Entamé mi-mars à Paris, le mouvement de grève s'est étendu à plusieurs dizaines d'établissements - 80 d'après le collectif Inter-Urgences, "une cinquantaine" selon le gouvernement.
La pression monte un peu plus chaque jour sur la ministre de la Santé. Mercredi, l'Ordre des médecins a réclamé "une concertation d'urgence" pour prendre enfin les "décisions ministérielles qui ne sauraient être plus longtemps différées".
Une prise de position qui fait suite à "des réquisitions préfectorales" qui ont "suscité de l'émotion", notamment à Lons-le-Saunier (Jura), où les gendarmes sont venus solliciter des soignants en pleine nuit la semaine dernière.
Une mesure rendue nécessaire par "l'absentéisme soudain" de médecins "inscrits au planning et assignés" par la direction de l'hôpital, mais "s'étant déclarés en maladie", selon l'Agence régionale de santé (ARS) de Bourgogne-Franche-Comté.
Mis en cause par les autorités, les praticiens n'ont pas tardé à riposter: le syndicat Jeunes médecins a annoncé mercredi le dépôt d'une plainte contre X pour mise en danger de la vie d'autrui.
L'organisation reproche notamment au préfet de ne pas avoir annulé des manifestations sportives malgré "un risque majeur de débordement du service des urgences".
A Paris aussi, une quinzaine d'infirmiers et d'aides-soignants de l'équipe de nuit des urgences de Lariboisière se sont fait porter pâle et ne se sont pas présentés dans la nuit de lundi à mardi.
Une façon "d'envoyer un signal fort" pour faire comprendre que "les équipes sont épuisées", a expliqué à l'AFP Hugo Huon, infirmier dans cet hôpital et membre du collectif Inter-Urgences.
Mais Mme Buzyn n'a pas apprécié la méthode: "C'est dévoyer ce qu'est un arrêt maladie. Je pense que ce n'est pas bien, ça entraîne une surcharge de travail pour les autres", a-t-elle réagi mardi.
"Le malaise est profond"
En réalité, la surcharge est devenue la norme: le nombre de patients pris en charge aux urgences est passé de 10 millions en 1996 à 21 millions en 2016, un record sans doute dépassé depuis.

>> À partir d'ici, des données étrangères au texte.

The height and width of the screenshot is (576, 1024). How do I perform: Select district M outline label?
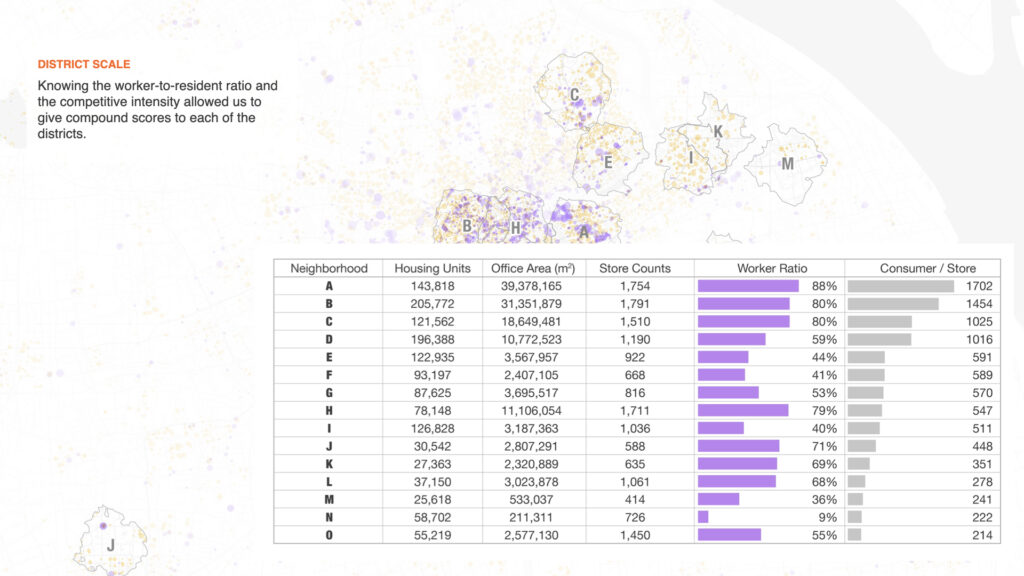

"On a doublé notre activité, mais on n'a pas doublé nos moyens", observe Tarak Mokni, responsable du Samu de Bayonne (Pyrénées-Atlantiques).
Partout, les urgentistes s'inquiètent du manque d'effectifs et des fermetures de lits "d'aval" pour transférer les malades dans les autres services hospitaliers.
"Il n'y a plus de soupape de sécurité. On a l'impression que ça ne s'arrêtera jamais", confie Philippe Fradin, chef des urgences de La Roche-sur-Yon (Vendée).
"Le malaise est profond et général", affirme François Braun, chef de service au CHR de Metz-Thionville et président de Samu-Urgences de France.
Le congrès annuel de son association est d'ordinaire marqué par une intervention du ministre de la Santé. Mais Mme Buzyn, qui défend toute la semaine son projet de loi au Sénat, n'a pas inscrit l'événement à son agenda.
En revanche, les personnels iront se faire entendre sous les fenêtres du ministère: une manifestation partira à 13H00 de la gare Montparnasse, à l'appel du collectif Inter-Urgences, soutenu par les syndicats CGT, SUD et FO ainsi que par l'Association des médecins urgentistes de France (Amuf).
"On ne peut pas faire mieux avec moins", affirme Patrick Pelloux, emblématique président de l'Amuf, qui juge nécessaire "un débat au Parlement sur les urgences".
Sous le feu des critiques, l'exécutif peine à désamorcer la crise. "Nous entendons ce que nous disent les soignants", a assuré mercredi la secrétaire d'Etat Christelle Dubos à l'Assemblée nationale, ajoutant que la ministre de la Santé "recevra dans les prochains jours l'ensemble des organisations" d'urgentistes.